Pendant assez longtemps, Activision a été la cible privilégiée des joueurs en terme de critiques acerbes. Cet Acti-bashing se concentrait essentiellement autour des Call Of Duty, dont les jeux successifs, bien que vendus par palettes, ont commencé à sérieusement se ressembler. De plus l’éditeur est l’un des pionniers en terme de DLC, recevant des insultes par wagon. Si la guerre anti-DLC semble être passée (après leur généralisation dans toute l’industrie), et qu’Activision s’est fait discret, un autre éditeur a progressivement pris sa place dans le coeur des haters. Cette entreprise c’est Ubisoft, dont on parle beaucoup en ce moment du fait de la menace que fait peser Vivendi sur l’entreprise d’Yves Guillemot. Mais pour moi, le problème d’Ubisoft se situe ailleurs : Ubisoft sait-il encore raconter une histoire ?

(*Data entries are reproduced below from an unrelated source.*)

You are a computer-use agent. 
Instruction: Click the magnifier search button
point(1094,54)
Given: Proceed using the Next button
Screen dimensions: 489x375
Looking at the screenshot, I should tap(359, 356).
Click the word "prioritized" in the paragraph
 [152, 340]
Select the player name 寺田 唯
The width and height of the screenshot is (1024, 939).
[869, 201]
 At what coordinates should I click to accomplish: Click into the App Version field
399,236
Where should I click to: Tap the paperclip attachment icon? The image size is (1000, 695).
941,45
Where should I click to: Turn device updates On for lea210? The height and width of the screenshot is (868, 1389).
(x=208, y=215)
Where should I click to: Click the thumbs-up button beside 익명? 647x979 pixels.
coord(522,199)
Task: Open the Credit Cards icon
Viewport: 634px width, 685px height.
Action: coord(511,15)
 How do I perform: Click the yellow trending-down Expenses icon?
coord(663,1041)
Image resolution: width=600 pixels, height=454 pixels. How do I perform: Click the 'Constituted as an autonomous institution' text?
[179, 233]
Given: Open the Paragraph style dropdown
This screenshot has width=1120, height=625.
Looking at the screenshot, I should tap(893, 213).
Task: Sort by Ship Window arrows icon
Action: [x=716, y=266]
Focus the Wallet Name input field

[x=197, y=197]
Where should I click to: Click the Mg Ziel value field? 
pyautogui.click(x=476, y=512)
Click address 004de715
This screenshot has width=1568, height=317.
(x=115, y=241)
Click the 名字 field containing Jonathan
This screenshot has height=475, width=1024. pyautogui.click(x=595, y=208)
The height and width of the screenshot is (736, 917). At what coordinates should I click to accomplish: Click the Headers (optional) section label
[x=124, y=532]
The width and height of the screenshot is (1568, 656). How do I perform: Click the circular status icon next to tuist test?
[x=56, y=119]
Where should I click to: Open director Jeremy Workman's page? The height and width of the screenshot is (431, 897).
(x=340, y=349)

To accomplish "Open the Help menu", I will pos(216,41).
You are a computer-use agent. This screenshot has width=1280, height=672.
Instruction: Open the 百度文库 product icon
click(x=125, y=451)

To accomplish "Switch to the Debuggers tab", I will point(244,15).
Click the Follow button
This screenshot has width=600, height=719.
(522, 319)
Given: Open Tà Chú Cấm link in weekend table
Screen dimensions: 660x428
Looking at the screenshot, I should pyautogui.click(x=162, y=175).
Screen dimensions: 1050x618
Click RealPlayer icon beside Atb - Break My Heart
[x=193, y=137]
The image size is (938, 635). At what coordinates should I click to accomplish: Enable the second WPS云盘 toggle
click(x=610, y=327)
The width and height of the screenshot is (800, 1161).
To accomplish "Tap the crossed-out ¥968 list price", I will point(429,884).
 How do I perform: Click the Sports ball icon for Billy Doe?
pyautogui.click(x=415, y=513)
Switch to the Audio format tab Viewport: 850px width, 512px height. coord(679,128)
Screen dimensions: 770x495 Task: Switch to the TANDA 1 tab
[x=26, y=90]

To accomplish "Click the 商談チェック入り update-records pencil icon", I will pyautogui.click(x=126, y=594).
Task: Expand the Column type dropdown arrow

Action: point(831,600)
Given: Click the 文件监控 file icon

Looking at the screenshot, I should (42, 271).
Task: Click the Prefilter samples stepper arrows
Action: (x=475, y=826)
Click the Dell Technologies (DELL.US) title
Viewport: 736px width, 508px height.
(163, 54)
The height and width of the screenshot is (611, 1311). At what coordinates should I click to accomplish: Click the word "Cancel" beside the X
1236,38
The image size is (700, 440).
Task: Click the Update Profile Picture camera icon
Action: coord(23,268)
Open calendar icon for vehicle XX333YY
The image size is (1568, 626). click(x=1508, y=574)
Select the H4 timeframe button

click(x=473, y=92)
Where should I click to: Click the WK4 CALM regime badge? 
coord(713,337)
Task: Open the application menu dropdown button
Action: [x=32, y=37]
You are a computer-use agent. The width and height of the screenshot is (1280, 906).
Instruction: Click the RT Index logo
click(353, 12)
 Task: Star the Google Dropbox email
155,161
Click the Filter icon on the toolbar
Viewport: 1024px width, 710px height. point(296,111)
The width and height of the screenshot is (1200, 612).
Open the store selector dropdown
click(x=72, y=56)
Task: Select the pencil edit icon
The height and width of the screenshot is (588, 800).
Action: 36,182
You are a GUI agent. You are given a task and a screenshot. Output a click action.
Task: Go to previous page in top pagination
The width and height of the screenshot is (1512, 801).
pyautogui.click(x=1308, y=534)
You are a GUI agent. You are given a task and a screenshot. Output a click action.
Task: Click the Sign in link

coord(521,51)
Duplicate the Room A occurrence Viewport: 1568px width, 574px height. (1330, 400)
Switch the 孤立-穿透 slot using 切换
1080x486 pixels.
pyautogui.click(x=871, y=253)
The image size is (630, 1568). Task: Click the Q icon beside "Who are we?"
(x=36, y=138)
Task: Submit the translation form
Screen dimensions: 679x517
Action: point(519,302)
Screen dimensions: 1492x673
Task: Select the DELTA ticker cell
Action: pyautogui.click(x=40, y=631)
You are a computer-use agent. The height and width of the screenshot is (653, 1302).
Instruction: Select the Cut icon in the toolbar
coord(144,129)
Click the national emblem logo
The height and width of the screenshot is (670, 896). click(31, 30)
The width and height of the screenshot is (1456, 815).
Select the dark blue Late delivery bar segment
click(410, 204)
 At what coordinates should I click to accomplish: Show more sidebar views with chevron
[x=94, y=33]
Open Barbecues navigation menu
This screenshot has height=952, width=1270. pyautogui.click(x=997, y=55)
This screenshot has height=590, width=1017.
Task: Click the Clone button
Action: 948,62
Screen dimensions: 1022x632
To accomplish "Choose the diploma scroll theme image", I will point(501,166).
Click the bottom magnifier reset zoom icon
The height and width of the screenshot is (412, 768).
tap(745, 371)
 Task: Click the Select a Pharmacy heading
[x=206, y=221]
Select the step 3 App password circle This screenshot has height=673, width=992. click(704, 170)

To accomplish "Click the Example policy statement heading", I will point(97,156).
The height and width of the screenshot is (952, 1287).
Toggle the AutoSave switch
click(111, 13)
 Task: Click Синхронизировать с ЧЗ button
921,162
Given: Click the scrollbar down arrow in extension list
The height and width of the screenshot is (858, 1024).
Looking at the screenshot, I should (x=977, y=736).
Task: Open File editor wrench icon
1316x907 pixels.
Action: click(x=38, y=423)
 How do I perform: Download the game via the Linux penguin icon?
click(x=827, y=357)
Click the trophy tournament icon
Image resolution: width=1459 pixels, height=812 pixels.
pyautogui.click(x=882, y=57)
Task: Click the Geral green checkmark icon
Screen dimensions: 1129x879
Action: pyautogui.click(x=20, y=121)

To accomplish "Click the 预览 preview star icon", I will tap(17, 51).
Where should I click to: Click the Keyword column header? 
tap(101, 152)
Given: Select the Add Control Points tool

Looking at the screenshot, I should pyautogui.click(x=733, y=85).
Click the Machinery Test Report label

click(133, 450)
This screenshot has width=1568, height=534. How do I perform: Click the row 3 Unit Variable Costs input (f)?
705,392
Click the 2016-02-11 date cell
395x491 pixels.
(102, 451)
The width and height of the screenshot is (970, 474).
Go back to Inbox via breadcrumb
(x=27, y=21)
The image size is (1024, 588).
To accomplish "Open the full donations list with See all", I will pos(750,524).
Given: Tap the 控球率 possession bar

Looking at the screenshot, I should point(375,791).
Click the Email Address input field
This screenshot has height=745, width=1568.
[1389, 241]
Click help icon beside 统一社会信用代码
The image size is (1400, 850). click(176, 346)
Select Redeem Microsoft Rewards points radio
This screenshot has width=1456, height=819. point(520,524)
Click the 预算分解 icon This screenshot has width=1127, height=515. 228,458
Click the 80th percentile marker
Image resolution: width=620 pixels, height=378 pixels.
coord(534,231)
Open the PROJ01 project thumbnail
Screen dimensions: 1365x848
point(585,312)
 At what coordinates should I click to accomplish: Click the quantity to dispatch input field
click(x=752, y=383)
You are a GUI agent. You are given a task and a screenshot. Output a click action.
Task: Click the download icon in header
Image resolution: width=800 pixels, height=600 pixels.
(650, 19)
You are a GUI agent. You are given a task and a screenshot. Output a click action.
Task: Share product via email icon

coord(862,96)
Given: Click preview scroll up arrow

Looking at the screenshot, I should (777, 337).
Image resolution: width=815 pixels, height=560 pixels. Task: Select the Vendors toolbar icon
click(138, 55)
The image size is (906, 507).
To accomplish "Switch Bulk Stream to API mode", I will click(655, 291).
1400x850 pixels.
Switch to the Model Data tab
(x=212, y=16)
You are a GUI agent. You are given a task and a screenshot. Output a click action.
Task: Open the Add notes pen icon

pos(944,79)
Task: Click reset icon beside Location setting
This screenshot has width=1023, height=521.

L’écriture comme élément constitutif de l’Ubi-Bashing
La grogne a commencé à monter au moment de la sortie de l’incompris Assassin’s Creed Revelations, qui n’avait de révélation que le nom. A cet époque de la vie de la franchise, Ubisoft venait d’annoncer que la série allait devenir annuelle. Sur le moment, peu de joueurs sont montés au créneau, jugeant de la qualité tout à fait satisfaisante des jeux jusqu’ici. De plus, Ubisoft jouit encore d’une bonne image auprès des joueurs, notamment grâce aux séries Rayman et Splinter Cell. Tout semble changer avec Assassin’s Creed III et Far Cry 3 en 2012. Alors que de nombreux êtres humains pourtant parfaitement constitués croient en la fin du monde le 21 décembre, l’éditeur français sort comme prévu ses deux titres. On passera au-dessus des considérations autour du charisme de Connor Kenway, le héros de ce nouvel Assassin’s Creed, pour se concentrer sur l’écriture de cet épisode.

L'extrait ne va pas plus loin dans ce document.